» Given request
Reproduce the listing below in full, line for line, with no changes.

□ □ □ □ □ □ □

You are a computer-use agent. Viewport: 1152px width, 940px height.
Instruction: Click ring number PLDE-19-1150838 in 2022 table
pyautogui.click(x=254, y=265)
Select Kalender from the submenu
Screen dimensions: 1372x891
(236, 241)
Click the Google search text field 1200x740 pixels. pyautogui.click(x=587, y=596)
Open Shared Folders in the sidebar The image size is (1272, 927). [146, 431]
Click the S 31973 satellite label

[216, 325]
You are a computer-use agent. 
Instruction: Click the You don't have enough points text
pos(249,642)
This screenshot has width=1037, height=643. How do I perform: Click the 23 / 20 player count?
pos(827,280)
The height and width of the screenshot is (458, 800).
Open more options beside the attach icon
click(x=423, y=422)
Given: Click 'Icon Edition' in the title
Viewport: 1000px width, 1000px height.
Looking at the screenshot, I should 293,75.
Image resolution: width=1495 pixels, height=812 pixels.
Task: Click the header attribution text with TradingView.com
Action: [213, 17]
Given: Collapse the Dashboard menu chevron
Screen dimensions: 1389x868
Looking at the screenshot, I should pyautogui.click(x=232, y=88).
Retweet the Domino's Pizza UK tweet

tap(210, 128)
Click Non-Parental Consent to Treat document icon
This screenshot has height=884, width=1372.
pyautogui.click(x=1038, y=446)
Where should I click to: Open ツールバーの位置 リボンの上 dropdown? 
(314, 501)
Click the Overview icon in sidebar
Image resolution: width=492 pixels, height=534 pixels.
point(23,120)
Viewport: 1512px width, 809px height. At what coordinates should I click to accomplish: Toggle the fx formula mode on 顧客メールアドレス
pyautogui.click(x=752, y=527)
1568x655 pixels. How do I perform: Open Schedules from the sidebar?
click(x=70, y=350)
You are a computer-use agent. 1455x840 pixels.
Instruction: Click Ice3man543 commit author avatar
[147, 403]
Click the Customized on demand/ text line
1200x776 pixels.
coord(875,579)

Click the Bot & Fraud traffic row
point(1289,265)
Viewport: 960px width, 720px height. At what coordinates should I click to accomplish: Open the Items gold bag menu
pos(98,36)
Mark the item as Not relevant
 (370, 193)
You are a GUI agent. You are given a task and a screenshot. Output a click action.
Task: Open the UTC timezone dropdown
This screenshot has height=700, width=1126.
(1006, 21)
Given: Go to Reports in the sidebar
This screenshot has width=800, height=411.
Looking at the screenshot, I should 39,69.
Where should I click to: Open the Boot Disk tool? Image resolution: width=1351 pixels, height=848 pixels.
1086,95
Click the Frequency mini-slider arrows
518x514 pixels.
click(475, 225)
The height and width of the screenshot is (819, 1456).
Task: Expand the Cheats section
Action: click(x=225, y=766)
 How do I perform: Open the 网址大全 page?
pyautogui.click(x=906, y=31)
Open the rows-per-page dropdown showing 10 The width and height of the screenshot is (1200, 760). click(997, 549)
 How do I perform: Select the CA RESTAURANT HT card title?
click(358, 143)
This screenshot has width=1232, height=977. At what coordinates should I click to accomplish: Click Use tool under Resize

□ □ □ □ □ □ □

» Reply
You are a computer-use agent. Viewport: 1152px width, 940px height.
Instruction: Click ring number PLDE-19-1150838 in 2022 table
pyautogui.click(x=254, y=265)
Select Kalender from the submenu
Screen dimensions: 1372x891
(236, 241)
Click the Google search text field 1200x740 pixels. pyautogui.click(x=587, y=596)
Open Shared Folders in the sidebar The image size is (1272, 927). [146, 431]
Click the S 31973 satellite label

[216, 325]
You are a computer-use agent. 
Instruction: Click the You don't have enough points text
pos(249,642)
This screenshot has width=1037, height=643. How do I perform: Click the 23 / 20 player count?
pos(827,280)
The height and width of the screenshot is (458, 800).
Open more options beside the attach icon
click(x=423, y=422)
Given: Click 'Icon Edition' in the title
Viewport: 1000px width, 1000px height.
Looking at the screenshot, I should 293,75.
Image resolution: width=1495 pixels, height=812 pixels.
Task: Click the header attribution text with TradingView.com
Action: [213, 17]
Given: Collapse the Dashboard menu chevron
Screen dimensions: 1389x868
Looking at the screenshot, I should pyautogui.click(x=232, y=88).
Retweet the Domino's Pizza UK tweet

tap(210, 128)
Click Non-Parental Consent to Treat document icon
This screenshot has height=884, width=1372.
pyautogui.click(x=1038, y=446)
Where should I click to: Open ツールバーの位置 リボンの上 dropdown? 
(314, 501)
Click the Overview icon in sidebar
Image resolution: width=492 pixels, height=534 pixels.
point(23,120)
Viewport: 1512px width, 809px height. At what coordinates should I click to accomplish: Toggle the fx formula mode on 顧客メールアドレス
pyautogui.click(x=752, y=527)
1568x655 pixels. How do I perform: Open Schedules from the sidebar?
click(x=70, y=350)
You are a computer-use agent. 1455x840 pixels.
Instruction: Click Ice3man543 commit author avatar
[147, 403]
Click the Customized on demand/ text line
1200x776 pixels.
coord(875,579)

Click the Bot & Fraud traffic row
point(1289,265)
Viewport: 960px width, 720px height. At what coordinates should I click to accomplish: Open the Items gold bag menu
pos(98,36)
Mark the item as Not relevant
 (370, 193)
You are a GUI agent. You are given a task and a screenshot. Output a click action.
Task: Open the UTC timezone dropdown
This screenshot has height=700, width=1126.
(1006, 21)
Given: Go to Reports in the sidebar
This screenshot has width=800, height=411.
Looking at the screenshot, I should 39,69.
Where should I click to: Open the Boot Disk tool? Image resolution: width=1351 pixels, height=848 pixels.
1086,95
Click the Frequency mini-slider arrows
518x514 pixels.
click(475, 225)
The height and width of the screenshot is (819, 1456).
Task: Expand the Cheats section
Action: click(x=225, y=766)
 How do I perform: Open the 网址大全 page?
pyautogui.click(x=906, y=31)
Open the rows-per-page dropdown showing 10 The width and height of the screenshot is (1200, 760). click(997, 549)
 How do I perform: Select the CA RESTAURANT HT card title?
click(358, 143)
This screenshot has width=1232, height=977. At what coordinates should I click to accomplish: Click Use tool under Resize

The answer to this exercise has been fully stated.